§ WORK REQUEST
Go line by line through the data and copy those with the word "Order".

.....

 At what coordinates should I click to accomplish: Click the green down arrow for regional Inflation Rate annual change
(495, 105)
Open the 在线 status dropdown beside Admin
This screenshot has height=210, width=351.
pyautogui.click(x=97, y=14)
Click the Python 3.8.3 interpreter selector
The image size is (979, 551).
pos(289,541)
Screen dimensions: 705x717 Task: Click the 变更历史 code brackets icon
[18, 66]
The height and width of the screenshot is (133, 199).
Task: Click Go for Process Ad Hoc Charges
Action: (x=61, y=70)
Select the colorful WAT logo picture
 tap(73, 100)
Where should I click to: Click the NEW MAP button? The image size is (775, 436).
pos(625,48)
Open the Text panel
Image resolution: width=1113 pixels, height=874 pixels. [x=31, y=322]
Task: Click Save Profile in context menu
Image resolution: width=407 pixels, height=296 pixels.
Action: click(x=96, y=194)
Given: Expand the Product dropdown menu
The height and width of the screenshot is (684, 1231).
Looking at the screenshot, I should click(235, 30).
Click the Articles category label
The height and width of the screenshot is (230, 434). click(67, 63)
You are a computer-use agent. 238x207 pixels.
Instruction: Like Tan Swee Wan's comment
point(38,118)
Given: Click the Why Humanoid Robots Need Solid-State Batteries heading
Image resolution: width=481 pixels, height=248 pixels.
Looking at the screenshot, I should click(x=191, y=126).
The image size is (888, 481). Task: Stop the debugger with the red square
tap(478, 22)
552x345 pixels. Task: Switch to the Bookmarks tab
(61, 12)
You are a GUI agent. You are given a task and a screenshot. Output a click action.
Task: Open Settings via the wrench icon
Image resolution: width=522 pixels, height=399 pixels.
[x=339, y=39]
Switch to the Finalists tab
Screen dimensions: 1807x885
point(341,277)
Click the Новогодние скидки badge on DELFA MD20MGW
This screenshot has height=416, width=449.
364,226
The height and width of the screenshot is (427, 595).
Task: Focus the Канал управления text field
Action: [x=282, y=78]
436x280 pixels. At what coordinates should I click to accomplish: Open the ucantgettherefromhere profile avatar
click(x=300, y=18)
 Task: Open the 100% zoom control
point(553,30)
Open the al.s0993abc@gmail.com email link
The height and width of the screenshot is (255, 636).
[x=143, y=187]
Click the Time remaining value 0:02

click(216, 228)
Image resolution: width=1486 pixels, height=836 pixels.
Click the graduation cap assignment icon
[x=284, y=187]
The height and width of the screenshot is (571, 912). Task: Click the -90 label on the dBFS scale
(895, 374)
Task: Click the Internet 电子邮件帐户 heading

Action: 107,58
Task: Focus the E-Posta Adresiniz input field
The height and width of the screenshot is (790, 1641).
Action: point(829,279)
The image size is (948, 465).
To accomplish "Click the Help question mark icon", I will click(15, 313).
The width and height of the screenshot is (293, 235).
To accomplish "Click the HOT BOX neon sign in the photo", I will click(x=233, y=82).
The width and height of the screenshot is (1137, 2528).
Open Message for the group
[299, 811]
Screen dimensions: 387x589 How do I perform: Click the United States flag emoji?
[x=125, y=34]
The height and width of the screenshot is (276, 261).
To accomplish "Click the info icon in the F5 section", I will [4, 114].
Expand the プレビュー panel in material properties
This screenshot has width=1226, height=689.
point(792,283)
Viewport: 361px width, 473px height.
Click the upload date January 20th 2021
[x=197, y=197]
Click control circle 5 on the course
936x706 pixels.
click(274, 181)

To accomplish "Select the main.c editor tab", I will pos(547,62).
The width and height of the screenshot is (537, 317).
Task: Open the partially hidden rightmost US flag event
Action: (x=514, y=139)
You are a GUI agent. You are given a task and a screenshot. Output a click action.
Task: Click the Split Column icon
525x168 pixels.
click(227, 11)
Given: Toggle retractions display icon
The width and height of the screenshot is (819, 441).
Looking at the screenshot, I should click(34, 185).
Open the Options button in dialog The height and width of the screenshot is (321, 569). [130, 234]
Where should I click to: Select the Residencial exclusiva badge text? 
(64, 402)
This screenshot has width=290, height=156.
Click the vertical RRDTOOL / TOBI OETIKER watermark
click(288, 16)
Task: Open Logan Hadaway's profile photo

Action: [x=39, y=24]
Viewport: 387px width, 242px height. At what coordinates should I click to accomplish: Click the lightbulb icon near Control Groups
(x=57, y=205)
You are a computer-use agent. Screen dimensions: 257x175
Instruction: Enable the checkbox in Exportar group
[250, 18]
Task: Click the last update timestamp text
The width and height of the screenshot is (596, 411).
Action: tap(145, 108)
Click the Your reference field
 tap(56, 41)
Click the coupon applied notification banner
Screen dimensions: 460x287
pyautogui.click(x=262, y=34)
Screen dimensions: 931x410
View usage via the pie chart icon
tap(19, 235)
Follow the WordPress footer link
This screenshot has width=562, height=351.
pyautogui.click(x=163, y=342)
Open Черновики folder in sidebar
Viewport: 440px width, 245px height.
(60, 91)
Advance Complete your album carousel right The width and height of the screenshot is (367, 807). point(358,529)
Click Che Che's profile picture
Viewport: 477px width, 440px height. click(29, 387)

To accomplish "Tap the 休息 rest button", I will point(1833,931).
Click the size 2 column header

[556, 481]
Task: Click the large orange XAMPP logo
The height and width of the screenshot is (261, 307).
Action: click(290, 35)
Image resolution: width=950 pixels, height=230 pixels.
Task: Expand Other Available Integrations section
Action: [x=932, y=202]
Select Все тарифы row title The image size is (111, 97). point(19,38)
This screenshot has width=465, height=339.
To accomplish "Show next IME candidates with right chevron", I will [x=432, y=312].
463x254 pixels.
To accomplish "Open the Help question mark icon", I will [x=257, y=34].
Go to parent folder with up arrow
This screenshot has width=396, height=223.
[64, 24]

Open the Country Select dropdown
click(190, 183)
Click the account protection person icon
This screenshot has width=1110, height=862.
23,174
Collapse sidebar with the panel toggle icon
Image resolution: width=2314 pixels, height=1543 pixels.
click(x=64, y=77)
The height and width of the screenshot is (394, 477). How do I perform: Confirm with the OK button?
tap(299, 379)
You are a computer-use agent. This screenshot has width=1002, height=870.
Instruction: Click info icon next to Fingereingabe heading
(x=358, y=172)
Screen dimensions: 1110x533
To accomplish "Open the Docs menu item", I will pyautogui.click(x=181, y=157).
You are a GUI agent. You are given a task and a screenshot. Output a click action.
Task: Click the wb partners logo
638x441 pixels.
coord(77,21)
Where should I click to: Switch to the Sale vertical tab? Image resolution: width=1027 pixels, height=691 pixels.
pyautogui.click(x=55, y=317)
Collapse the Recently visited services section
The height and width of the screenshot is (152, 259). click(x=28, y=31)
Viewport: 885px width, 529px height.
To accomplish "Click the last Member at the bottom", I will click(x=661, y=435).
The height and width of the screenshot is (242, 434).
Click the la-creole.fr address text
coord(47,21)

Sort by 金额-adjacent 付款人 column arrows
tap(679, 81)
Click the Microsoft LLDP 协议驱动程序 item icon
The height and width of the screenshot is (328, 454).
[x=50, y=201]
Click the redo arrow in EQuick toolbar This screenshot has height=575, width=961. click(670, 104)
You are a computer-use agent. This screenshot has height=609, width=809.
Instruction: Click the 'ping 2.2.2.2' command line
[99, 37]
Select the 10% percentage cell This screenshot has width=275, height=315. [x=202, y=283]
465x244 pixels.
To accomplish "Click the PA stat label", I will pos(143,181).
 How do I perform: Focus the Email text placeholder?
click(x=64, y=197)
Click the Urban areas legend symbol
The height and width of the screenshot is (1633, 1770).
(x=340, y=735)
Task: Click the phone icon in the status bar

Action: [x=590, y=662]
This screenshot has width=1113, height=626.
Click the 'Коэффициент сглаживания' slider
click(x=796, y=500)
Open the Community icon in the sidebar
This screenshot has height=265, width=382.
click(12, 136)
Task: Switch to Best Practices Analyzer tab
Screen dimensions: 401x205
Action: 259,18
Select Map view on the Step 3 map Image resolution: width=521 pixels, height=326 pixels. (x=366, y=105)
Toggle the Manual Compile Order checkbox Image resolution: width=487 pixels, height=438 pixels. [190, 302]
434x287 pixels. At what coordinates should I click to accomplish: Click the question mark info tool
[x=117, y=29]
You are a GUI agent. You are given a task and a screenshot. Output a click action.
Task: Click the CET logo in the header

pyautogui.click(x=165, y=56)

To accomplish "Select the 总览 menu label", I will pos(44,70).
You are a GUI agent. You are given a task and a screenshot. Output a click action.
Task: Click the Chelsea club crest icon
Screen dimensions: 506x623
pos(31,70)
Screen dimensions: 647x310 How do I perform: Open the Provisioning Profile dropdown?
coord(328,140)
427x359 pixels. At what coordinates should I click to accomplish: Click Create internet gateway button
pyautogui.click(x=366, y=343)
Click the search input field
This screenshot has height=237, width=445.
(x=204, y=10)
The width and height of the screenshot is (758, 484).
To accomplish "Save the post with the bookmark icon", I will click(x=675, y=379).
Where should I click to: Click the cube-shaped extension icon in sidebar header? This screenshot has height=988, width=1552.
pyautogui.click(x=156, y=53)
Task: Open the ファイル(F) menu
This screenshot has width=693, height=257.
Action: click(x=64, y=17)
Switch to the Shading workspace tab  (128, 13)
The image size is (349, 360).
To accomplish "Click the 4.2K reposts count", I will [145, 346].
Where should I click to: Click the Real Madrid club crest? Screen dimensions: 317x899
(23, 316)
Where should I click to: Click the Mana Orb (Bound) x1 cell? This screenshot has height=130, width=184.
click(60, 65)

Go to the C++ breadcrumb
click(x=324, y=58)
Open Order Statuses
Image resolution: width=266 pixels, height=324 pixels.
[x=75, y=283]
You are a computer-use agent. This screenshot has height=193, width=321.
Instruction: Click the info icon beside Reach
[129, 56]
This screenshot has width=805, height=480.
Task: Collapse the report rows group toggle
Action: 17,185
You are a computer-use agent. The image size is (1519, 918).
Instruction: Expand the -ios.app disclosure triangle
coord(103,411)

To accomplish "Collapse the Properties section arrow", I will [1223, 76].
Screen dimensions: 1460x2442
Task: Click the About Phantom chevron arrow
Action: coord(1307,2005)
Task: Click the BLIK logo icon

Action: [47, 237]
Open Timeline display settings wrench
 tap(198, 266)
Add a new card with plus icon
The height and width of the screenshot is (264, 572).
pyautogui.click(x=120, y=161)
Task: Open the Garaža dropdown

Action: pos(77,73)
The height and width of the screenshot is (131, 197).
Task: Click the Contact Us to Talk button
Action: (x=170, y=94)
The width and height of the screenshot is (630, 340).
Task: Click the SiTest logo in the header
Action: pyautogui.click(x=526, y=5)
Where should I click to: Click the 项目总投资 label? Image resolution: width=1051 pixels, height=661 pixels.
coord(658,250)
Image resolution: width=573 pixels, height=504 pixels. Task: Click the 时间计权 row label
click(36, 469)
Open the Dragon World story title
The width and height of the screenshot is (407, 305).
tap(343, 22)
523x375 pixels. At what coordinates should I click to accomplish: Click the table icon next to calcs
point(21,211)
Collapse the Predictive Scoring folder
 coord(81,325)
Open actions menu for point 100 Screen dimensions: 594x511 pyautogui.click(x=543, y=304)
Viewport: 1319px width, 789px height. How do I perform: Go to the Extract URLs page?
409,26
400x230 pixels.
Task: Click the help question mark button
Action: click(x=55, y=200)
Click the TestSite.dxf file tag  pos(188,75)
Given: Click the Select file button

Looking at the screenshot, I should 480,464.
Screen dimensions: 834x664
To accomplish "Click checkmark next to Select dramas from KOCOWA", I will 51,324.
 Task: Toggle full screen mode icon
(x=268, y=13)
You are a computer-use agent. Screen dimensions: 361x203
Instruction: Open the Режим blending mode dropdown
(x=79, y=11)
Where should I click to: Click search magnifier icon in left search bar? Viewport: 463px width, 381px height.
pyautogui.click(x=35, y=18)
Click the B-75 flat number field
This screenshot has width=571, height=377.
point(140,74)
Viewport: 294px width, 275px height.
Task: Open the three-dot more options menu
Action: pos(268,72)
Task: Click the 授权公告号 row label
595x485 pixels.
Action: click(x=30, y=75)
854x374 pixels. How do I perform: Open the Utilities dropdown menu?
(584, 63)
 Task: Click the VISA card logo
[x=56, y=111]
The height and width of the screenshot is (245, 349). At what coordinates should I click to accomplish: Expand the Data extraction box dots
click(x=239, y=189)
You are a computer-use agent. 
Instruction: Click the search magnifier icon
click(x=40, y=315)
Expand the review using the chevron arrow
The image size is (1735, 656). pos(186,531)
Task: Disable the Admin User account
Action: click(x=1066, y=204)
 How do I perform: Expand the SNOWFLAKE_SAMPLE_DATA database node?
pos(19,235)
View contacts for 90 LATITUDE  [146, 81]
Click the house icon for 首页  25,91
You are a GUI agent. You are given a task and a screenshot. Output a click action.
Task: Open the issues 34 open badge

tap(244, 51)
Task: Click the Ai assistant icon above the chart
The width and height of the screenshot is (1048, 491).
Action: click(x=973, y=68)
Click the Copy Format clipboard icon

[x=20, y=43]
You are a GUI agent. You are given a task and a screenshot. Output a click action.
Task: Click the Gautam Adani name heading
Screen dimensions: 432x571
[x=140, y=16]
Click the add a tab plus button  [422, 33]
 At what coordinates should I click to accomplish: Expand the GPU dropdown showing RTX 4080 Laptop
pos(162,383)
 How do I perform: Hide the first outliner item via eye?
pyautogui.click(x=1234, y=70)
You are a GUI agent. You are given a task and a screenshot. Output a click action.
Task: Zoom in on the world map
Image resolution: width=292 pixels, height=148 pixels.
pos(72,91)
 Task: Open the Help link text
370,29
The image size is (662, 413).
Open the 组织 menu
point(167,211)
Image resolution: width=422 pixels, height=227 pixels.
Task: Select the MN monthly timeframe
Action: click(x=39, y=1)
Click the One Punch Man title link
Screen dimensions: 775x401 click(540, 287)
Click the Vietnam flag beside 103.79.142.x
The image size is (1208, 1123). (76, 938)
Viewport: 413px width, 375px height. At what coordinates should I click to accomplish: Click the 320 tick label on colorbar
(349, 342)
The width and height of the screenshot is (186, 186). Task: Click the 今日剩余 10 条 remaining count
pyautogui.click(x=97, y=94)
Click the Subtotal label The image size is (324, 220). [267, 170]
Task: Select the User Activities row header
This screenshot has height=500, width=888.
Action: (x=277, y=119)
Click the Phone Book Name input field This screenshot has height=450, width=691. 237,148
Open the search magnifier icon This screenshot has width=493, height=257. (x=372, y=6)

.....

§ RESULT FOR THIS TASK
Toggle the Manual Compile Order checkbox Image resolution: width=487 pixels, height=438 pixels. [190, 302]
Open Order Statuses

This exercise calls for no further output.